ALS is a complex disease for which there is no known underlying cause of all cases. Since the original human genome was sequenced, genetic researchers all over the world have been applying that technology to identify “ALS genes”. To date, there have now been approximately 30 genes identified (see graph below). SOD1 being the first to be identified in 1993 and TUB4A was announced as the 30th ALS gene in October 2014.
The exponential growth in genetics related to ALS has been increasingly helpful to researchers and scientists, such as those at the ALS Therapy Development Institute. Our scientists are actively exploiting information gained from these genetic discoveries to accelerate the discovery and development of effective treatments for ALS. This includes the creation of new models in which to screen drugs in, such as human induced pluripotent stem cell lines and mouse models, as well as potential therapeutics using antibody or antisense technology.
This summer there was a tremendous amount of attention paid to ALS in the media and as a result many stories were placed. One story that has been circulating around the internet is a troubling one about one such gene associated with ALS called Ubiquilin-2 (UBQLN2). Alterations in the ubiquilin 2 (UBQLN2) gene may trigger a rare form of ALS and ALS-dementia according to a study published in 2011. Ubiquilin-2 may help reduce misfolded proteins which typically buildup in the central nervous system in people with ALS. Researchers estimate that mutations in the gene explain less than 1% of inherited cases of the disease (FALS). The discovery adds to growing evidence that accumulation of misfolded proteins contributes to ALS.

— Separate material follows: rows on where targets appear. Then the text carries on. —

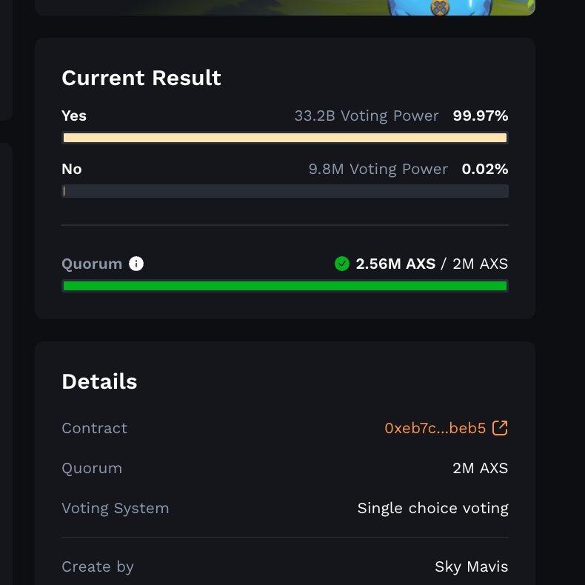Click the 0.02% No percentage
Viewport: 585px width, 585px height.
pyautogui.click(x=485, y=169)
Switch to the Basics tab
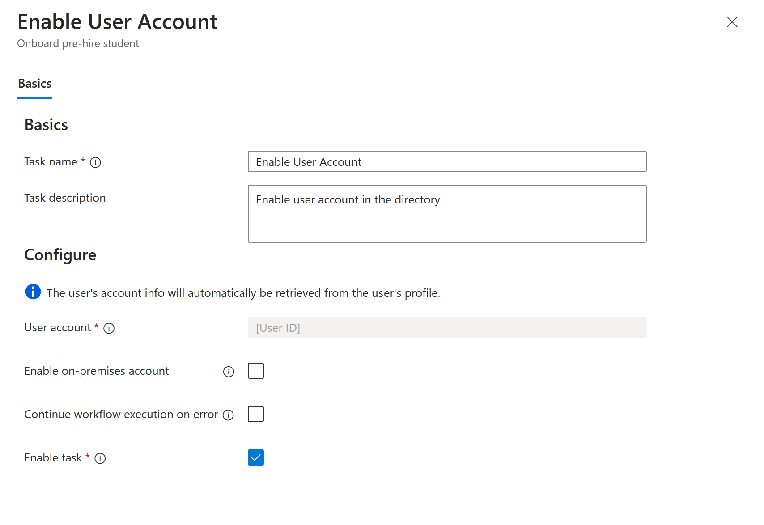The image size is (764, 525). click(x=34, y=83)
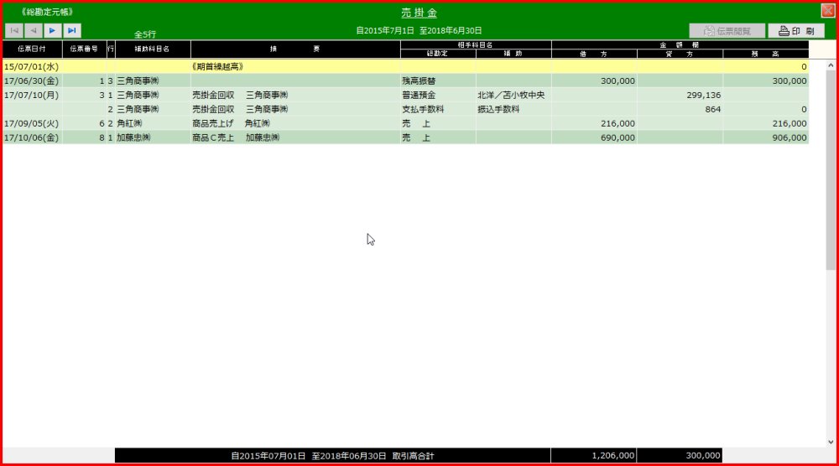
Task: Go to the first record navigation button
Action: [x=14, y=31]
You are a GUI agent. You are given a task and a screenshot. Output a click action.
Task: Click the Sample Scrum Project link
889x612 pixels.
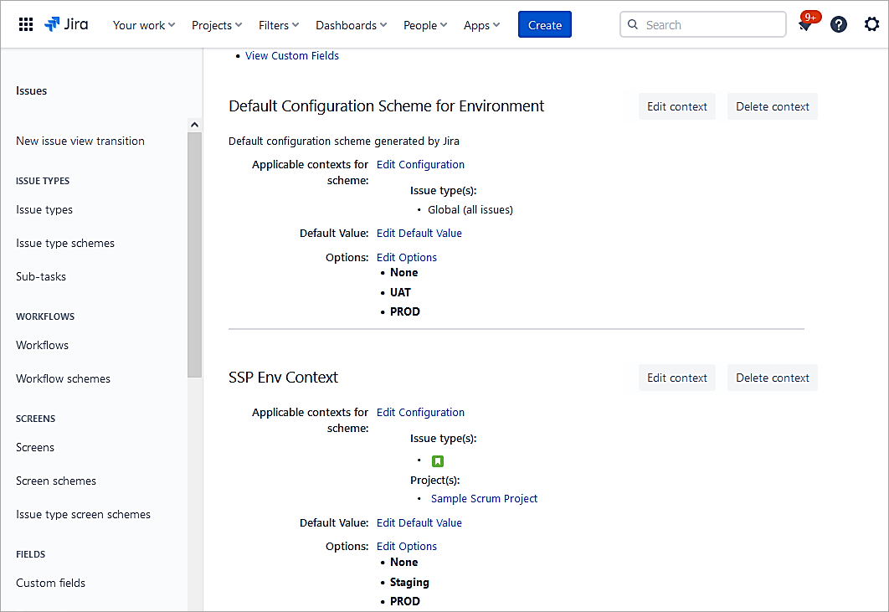click(484, 499)
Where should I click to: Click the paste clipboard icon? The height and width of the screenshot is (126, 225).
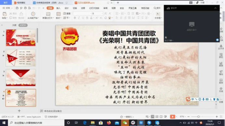(x=5, y=14)
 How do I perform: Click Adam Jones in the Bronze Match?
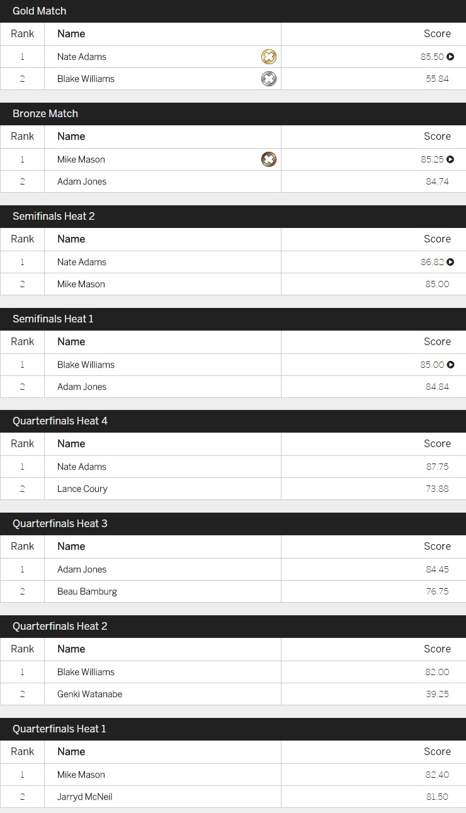click(x=82, y=181)
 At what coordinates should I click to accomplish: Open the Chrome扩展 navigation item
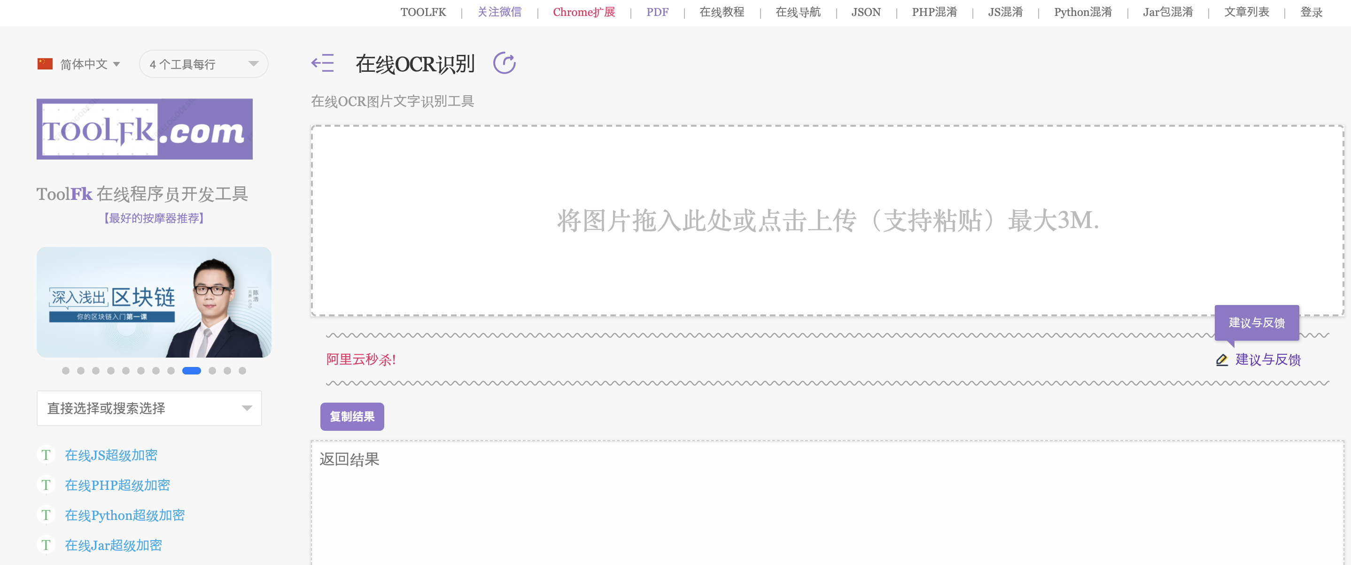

The original findings, published by Northwestern University, were interesting and added weight to the hypothesis that ALS is hastened perhaps due to misfolded proteins and the body's inability to properly clear them. However, the media hype around this mutant gene was quite unfortunate. It is quite clear that mutant UBQLN2 is not the cause of all ALS cases.
It is also important to note that the original findings were announced more than three years ago (in 2011). Similar announcements have been made since by other labs and there are several therapeutic approaches to specific ALS genes being pursued, including gene therapy for SOD1, antibody approaches to clearing misfolded SOD1 and TDP43 and antisense approaches to SOD1 and C9orf72, just to name a few. However, to our knowledge there are no active therapeutic aimed programs specifically targeting UBQLN2. Many of the genes associated with FALS result in misfolded proteins. Therefore, there are many therapeutic aimed projects, both in our lab and at others, that working to address the misfolding of proteins to occur in the first place and/or to augment the normal process of removing these proteins before they cause issues. Several of the therapeutic approaches mentioned here will be discussed at our upcoming Leadership Summit.
As more ALS genetics are known it is crucial that researchers and scientists (and the Institutions they are associated with) provide context. Every new gene identified brings us closer to understanding the causes of ALS. There are important research efforts taking place world-wide today to identify new ALS genes, including a major effort of Biogen Idec and the global program managed by ProjectMine.